The Facts and the Case

On February 1, 2001 the City Government of Davao appointed petitioner Dr. Edilberto Estampa, Jr. as Medical Officer VI at its City Health Office. The position made him head of a Task Force Unit assigned to deal with any untoward event taking place in the city and Disaster Coordinator for the Davao City Health Office under the Davao City Disaster Coordinating Council.

On March 4, 2003, at around 6 p.m., a powerful bomb exploded at the passengers’ terminal of the Davao International Airport, killing 22 persons and injuring 113 others. Dr. Estampa had just arrived home at that time and was taking care of his one-year-old daughter.
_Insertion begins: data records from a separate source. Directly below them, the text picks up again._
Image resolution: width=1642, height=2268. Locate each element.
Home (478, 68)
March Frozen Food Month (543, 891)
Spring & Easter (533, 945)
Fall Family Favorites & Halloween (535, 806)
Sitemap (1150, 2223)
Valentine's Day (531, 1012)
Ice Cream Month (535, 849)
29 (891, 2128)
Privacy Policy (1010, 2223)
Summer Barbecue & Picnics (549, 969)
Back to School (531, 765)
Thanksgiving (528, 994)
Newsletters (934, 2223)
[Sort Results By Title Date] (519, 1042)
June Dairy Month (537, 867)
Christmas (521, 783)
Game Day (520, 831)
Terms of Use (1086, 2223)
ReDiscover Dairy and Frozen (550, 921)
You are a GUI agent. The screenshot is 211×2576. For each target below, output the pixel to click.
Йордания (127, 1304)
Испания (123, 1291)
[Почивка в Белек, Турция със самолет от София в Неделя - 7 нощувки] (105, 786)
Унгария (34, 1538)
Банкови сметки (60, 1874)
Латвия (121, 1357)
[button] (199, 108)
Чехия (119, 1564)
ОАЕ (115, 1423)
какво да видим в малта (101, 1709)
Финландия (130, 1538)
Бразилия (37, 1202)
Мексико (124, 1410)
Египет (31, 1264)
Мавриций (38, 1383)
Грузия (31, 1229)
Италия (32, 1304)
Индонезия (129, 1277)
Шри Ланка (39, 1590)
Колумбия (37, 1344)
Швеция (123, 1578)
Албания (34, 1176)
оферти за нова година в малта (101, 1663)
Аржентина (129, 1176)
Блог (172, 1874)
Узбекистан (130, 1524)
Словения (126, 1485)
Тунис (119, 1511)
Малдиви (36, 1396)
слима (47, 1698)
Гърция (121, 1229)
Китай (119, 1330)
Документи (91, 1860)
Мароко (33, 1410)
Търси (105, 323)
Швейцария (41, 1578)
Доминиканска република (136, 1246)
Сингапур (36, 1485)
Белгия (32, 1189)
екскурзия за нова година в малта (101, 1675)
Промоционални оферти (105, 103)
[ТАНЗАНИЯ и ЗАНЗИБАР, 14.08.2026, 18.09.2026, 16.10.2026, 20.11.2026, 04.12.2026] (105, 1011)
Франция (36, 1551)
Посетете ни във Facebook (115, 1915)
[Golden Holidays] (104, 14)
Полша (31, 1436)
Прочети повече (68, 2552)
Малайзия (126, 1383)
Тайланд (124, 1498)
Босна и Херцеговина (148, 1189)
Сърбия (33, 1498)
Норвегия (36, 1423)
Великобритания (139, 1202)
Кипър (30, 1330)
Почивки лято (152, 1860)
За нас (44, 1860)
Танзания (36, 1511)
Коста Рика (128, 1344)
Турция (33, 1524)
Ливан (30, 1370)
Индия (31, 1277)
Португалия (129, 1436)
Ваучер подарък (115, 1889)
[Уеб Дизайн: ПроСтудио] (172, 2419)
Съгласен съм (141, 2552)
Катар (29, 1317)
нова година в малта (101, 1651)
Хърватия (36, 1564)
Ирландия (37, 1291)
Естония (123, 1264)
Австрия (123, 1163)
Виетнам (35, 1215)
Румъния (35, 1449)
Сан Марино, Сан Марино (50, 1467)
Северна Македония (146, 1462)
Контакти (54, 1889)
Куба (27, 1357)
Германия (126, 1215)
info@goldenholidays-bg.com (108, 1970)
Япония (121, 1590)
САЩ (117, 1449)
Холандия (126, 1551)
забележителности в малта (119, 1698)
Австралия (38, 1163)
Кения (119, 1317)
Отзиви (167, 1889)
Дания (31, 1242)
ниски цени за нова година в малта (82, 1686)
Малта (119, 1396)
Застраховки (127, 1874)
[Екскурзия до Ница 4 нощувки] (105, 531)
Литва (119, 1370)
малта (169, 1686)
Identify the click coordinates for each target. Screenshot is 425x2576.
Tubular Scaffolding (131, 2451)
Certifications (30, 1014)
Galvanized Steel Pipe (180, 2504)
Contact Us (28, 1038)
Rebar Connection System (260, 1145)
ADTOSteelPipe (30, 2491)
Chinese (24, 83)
He learned of the bombing incident between 7 to 8 p.m. His wife arrived at 9 p.m. from her work at the Davao Medical Center where most of the bombing victims were brought for treatment. She prevailed on Dr. Estampa to stay home and he did.

On March 6, 2003 Dr. Roberto V. Alcantara, Officer-in-Charge of the Davao City Health Office, required Dr. Estampa to explain in writing why he failed to respond to the bombing incident. Dr. Estampa submitted his explanation. Apparently satisfied with the explanation and believing that Dr. Estampa’s presence in the aftermath of the bombing was not indispensable considering the presence of other medical practitioners, Dr. Alcantara considered the case closed. The latter did not, however, bother to endorse the case to a superior officer or to the City Legal Office with his recommendation.

About 10 months later or on January 26, 2004 Dr. Josephine J. Villafuerte, the Davao City Health Officer, queried the head of the City’s Human Resource Management Office (HRMO) regarding the status of the case against Dr. Estampa for failing to respond to the bombing incident. Reacting to this, the HRMO endorsed the matter to the City Legal Office for verification and investigation. Subsequently, the Assistant City Legal Officer required Dr. Estampa to answer the charge against him. But he did not do so.

On March 19, 2004 the Assistant City Legal Officer submitted an Investigation Report, finding a prima facie case against Dr. Estampa for neglect of duty1 and recommending the filing of a formal charge against him. The city mayor approved the report and signed the formal charge. On receiving the same, Dr. Estampa filed his answer and supporting documents.

At the pre-trial, Dr. Estampa waived his right to counsel. The parties agreed to dispense with a formal hearing and to just submit their position papers or memoranda. On November 12, 2004 the City Legal Officer found Dr. Estampa guilty of "grave" neglect of duty and recommended his dismissal. On February 8, 2005 the city mayor approved the recommendation and dismissed Dr. Estampa. The latter moved for reconsideration but this was denied, prompting him to appeal to the Civil Service Commission (CSC).

On June 2, 2006 the CSC denied Dr. Estampa’s appeal, corrected the denomination of his offense to gross neglect of duty, and affirmed his dismissal. The CSC also denied Dr. Estampa’s motion for reconsideration for lack of merit.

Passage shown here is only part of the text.